The game data 22 includes various data to be referred to when the music game is executed according to the game program 21. For example, the game data 22 includes music data 26, sound effect data 27, and image data 28. The music data 26 is data necessary for reproducing and outputting music to be played from the speaker 8. In FIG. 2, one type of music data 26 is shown, but in reality, the player can select music to play from a plurality of music. A plurality of pieces of music data 26 are recorded in the game data 22 with information for identifying each music piece. The sound effect data 27 is data in which a plurality of types of sound effects to be output from the speaker 8 in response to the operation of the player are recorded in association with unique codes for each sound effect. Sound effects include musical instruments and various other types of sounds.
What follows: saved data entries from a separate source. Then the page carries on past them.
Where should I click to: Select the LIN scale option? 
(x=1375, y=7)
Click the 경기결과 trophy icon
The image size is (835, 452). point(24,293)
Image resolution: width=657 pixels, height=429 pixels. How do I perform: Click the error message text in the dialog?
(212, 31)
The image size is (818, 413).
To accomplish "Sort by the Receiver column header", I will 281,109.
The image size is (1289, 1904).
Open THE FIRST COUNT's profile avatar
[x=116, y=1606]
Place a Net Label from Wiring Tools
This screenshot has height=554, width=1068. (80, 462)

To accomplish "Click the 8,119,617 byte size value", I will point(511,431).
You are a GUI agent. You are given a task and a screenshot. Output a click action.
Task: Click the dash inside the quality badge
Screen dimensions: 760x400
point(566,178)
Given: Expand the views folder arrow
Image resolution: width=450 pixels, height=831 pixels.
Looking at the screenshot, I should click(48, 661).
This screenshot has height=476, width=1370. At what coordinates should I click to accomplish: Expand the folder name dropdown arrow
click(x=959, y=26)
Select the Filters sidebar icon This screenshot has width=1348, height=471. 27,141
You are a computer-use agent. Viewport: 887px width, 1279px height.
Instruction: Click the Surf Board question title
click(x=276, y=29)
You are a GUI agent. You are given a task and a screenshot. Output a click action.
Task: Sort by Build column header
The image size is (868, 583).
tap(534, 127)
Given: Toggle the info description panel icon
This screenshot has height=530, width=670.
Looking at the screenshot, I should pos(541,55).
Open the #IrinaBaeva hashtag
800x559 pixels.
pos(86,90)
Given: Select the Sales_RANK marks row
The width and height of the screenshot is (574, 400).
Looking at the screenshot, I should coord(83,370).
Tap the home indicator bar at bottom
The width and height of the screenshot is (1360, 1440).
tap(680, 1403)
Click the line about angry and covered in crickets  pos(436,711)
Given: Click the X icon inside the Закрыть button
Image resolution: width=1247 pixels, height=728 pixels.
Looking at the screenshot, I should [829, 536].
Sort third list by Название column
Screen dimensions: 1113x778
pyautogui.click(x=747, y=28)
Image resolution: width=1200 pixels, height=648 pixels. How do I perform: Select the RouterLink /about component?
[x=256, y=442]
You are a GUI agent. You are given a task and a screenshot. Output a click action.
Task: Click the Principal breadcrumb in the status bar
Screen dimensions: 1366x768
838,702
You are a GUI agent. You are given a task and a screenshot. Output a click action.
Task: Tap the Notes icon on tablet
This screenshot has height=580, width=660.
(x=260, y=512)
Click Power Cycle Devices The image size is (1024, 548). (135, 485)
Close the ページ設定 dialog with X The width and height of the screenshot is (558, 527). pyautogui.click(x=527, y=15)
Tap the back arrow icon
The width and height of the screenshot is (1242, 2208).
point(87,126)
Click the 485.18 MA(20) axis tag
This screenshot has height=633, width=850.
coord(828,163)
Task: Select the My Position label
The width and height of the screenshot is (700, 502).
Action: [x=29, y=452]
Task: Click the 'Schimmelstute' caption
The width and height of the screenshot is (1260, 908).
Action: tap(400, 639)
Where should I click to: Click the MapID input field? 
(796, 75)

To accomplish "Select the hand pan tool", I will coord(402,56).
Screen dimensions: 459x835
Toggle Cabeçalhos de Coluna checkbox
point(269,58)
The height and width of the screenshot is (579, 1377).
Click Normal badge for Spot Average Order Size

A vocal sound for outputting text from the speaker 8 is also included as a kind of sound effect. The sound effect data 27 is prepared for a predetermined number of octaves by changing the pitch for each type. The image data 28 is data for displaying the background image, various objects, icons, and the like in the game screen on the

monitors

3 and 4.

The game data 22 further includes sequence data 29. The sequence data 29 is data defining operations and the like to be instructed to the player. At least one sequence data 29 is prepared for one piece of music data 26.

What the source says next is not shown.